Creation vs. Curation / Remix vs. Reblog

This is an old topic, but it’s one I’ve been thinking about recently, especially in reference to a recent quote from Drake in an interview with Billboard:

“I’m really scared for my generation, you know. The thing that scares me most is Tumblr. I hate what Tumblr has become. […] Instead of kids going out and making their own moments, they’re just taking these images and living vicariously through other people’s moments. It just kills me. Then you’ll meet them and they’re just the biggest turkey in the world. They don’t actually embody any of those things.”

This isn’t to say I agree with the argument at all, but I do find it interesting, suggesting that curation is both 1) inherently an attempt to express actual identify rather than affinity, and 2) that curation isn’t a creative skill.
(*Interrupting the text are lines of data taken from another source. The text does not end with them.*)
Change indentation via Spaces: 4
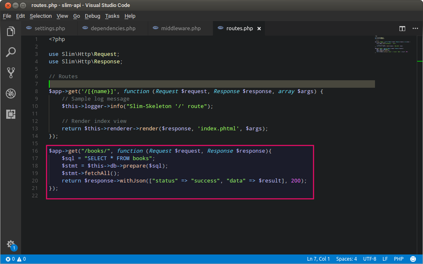Image resolution: width=423 pixels, height=264 pixels. [x=346, y=259]
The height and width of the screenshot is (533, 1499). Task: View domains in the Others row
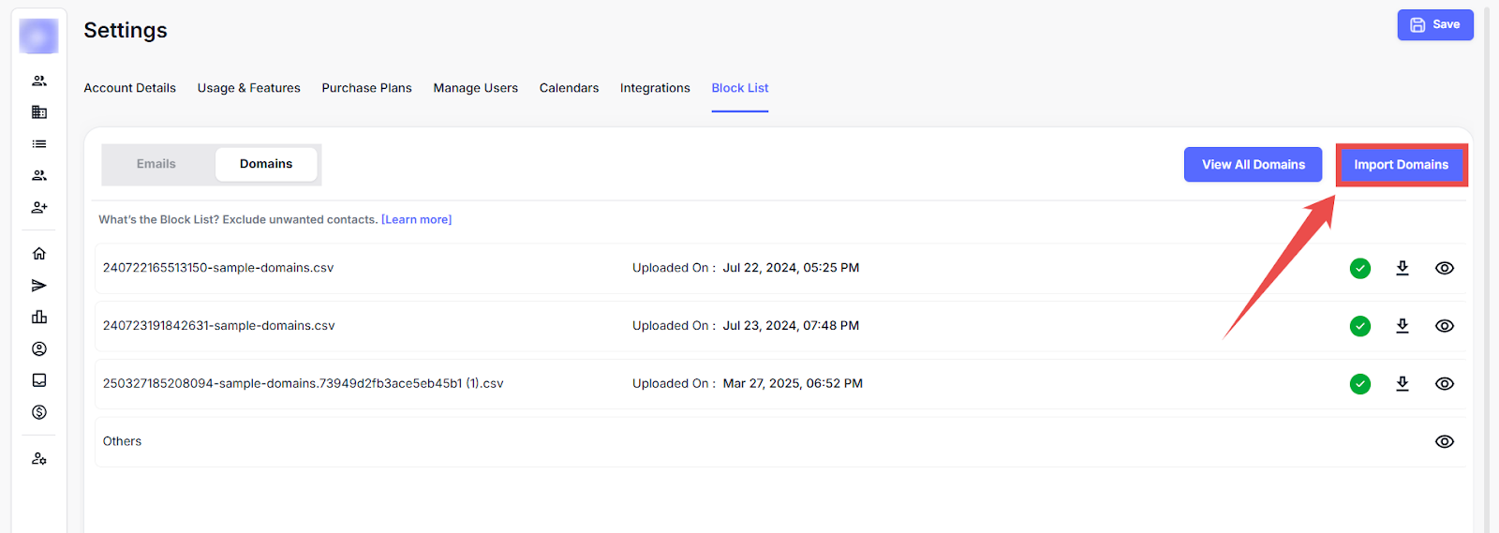pos(1444,442)
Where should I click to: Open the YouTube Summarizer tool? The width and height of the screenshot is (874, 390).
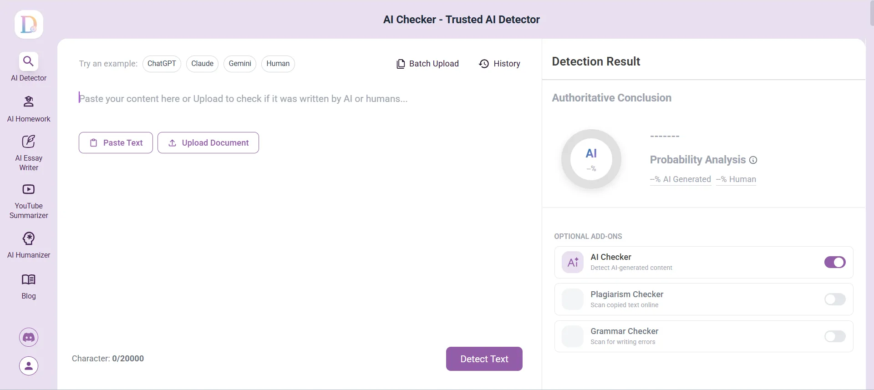pyautogui.click(x=29, y=189)
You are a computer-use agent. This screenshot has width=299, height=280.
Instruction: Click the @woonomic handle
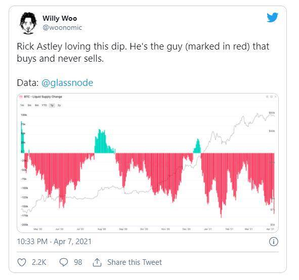(62, 28)
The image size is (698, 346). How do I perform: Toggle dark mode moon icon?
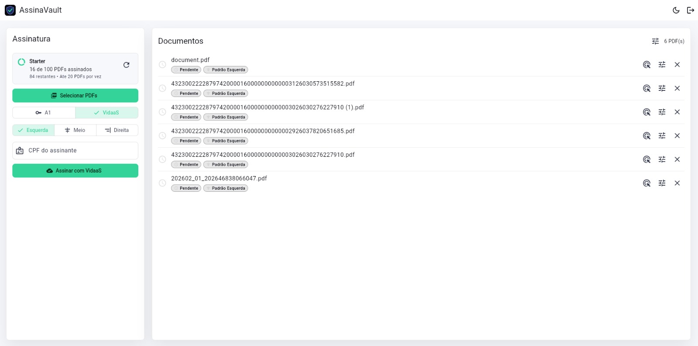pyautogui.click(x=676, y=10)
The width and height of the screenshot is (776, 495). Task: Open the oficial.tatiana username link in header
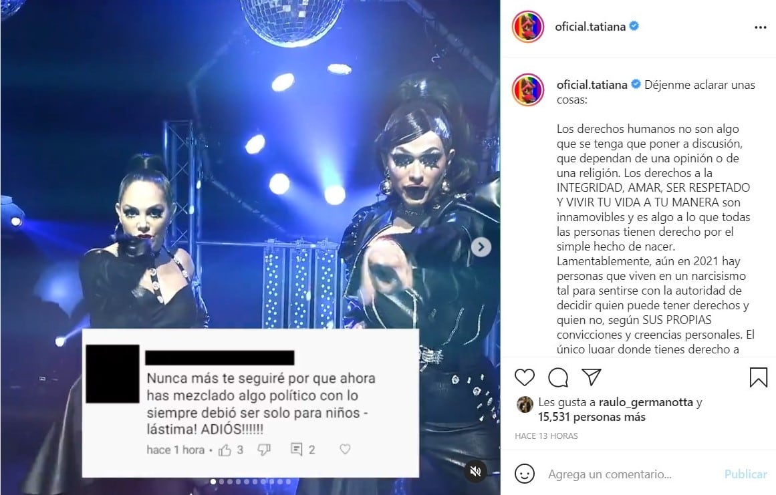(x=590, y=27)
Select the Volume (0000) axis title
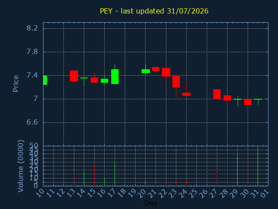This screenshot has height=209, width=278. coord(21,166)
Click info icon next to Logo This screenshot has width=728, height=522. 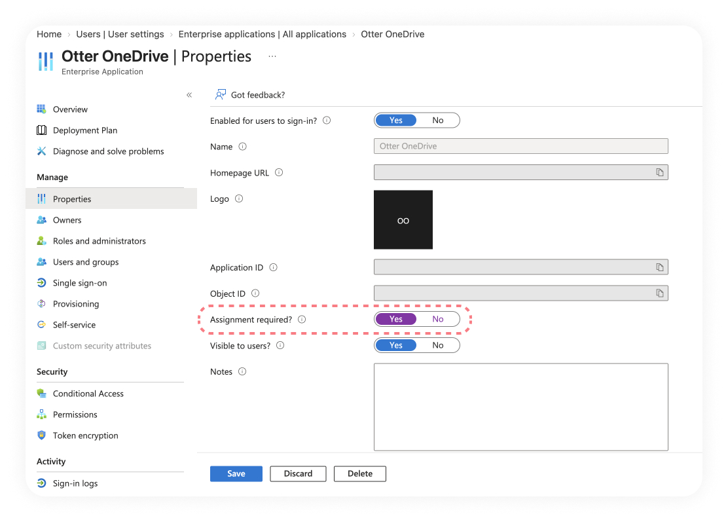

I feel like these positions are incompatible, when you dig into them.

Curation is becoming essential, especially for brands operating online - not just on Tumblr, but on Facebook pages, twitter feeds, etc. Finding enough stuff to talk about, or the Blank Box Problem, as the brains behind Percolate have dubbed it, is a lot of hard work, albeit a completely different type of hard work than creating something yourself.

I personally consider curation a low-order creative skill, because it does require some talent to do well (an eye or POV that is distinctive and developed), as well as dedication. But it’s not (to lapse into copyright lingo) transformative - and there’s a reason gallery curators are not generally considered artists in their own right. But this leads us to a solid point - curation is at core a developed form of appreciation, not one of creation. Building a collection isn’t about expressing what your life is, but instead about expressing your taste.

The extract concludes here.